作者
Ting Tang,Huichao Lai,Xuemei Huang,Liqin Gu,Shi Hai-ying
摘要
Abstract Aims Laparoscopic surgery is widely used for diagnosing ovarian endometriosis but it has medical risks. This study explored the application of blood indicators in diagnosis and staging of ovarian endometriosis, aiming to develop a noninvasive diagnostic method. Methods A total of 190 ovarian endometriosis patients were included in observation group, among these participants, 77 patients among them were stages I–II, and the rest 113 patients were stages III–IV, and a total of 103 healthy women as control group. Serum biochemical indexes, tumor markers, and cytokines levels in two groups were used for the diagnosis and staging of the disease. Area under the receiver operating characteristic (ROC) curve (AUC) predicted the value of individual and joint tests for indicators. Results Biochemical indexes, namely, alkaline phosphatase (ALP), total protein (TP), and glucose (Glu) could distinguish patients from normal women; and that ALP and Glu could indicate disease staging.
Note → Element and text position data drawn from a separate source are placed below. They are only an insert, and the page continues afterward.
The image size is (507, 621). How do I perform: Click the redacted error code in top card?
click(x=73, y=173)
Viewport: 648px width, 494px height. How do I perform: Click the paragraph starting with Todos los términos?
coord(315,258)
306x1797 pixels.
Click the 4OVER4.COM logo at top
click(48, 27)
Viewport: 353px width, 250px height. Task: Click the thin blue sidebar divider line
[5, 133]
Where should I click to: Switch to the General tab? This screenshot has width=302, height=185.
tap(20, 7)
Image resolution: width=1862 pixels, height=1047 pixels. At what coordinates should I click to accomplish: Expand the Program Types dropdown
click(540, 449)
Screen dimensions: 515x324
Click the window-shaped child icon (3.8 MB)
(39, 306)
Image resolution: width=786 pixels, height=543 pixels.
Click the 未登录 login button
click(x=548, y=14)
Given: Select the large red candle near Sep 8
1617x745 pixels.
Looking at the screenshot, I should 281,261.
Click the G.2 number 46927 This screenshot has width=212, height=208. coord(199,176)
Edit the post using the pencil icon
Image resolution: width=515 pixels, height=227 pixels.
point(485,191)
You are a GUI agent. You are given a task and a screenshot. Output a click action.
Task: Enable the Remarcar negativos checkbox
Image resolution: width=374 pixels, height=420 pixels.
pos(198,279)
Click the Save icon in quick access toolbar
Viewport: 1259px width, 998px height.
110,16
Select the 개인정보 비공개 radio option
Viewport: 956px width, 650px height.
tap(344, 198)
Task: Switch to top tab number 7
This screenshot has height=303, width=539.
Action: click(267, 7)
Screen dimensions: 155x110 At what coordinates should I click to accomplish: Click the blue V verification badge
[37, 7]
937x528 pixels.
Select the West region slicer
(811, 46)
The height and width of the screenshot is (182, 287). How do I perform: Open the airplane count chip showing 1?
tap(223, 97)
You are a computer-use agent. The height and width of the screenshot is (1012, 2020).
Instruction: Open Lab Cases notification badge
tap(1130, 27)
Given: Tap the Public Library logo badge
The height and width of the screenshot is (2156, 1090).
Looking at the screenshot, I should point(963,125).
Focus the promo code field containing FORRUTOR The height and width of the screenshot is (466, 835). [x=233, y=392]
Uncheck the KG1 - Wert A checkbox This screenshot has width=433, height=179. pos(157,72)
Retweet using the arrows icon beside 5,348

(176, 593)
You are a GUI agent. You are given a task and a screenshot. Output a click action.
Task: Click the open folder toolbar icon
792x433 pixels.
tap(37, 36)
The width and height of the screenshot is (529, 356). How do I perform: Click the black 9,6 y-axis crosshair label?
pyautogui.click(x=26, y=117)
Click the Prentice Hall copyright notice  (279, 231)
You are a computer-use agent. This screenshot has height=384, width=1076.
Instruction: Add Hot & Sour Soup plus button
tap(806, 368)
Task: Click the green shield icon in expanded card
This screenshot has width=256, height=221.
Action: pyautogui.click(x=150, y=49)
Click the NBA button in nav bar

In tumor markers, alpha fetoprotein (AFP), carcinoembryonic antigen (CA) 125, CA199 and human epididymis protein 4 (HE4) helped to diagnose endometriosis; CA125, HE4, and cytokeratin 19 fragment (CYFRA21‐1) could differentiate stages. In cytokines, vascular endothelial growth factor (VEGF), tumor necrosis factor (TNF)‐α, interleukin (IL)‐6, soluble fms‐like tyrosine kinase receptor 1 (sflt‐1), monocyte chemoattractant protein (MCP)‐1 therefore, have values to diagnose endometriosis; VEGF, TNF‐α, IL‐6, and sflt‐1 helped to differentiate disease staging. Conclusion Serological indicators in ovarian endometriosis patients were different from healthy women, which were of certain differential values in diagnosis and disease staging. The current study provided a novel strategy for endometriosis diagnosis.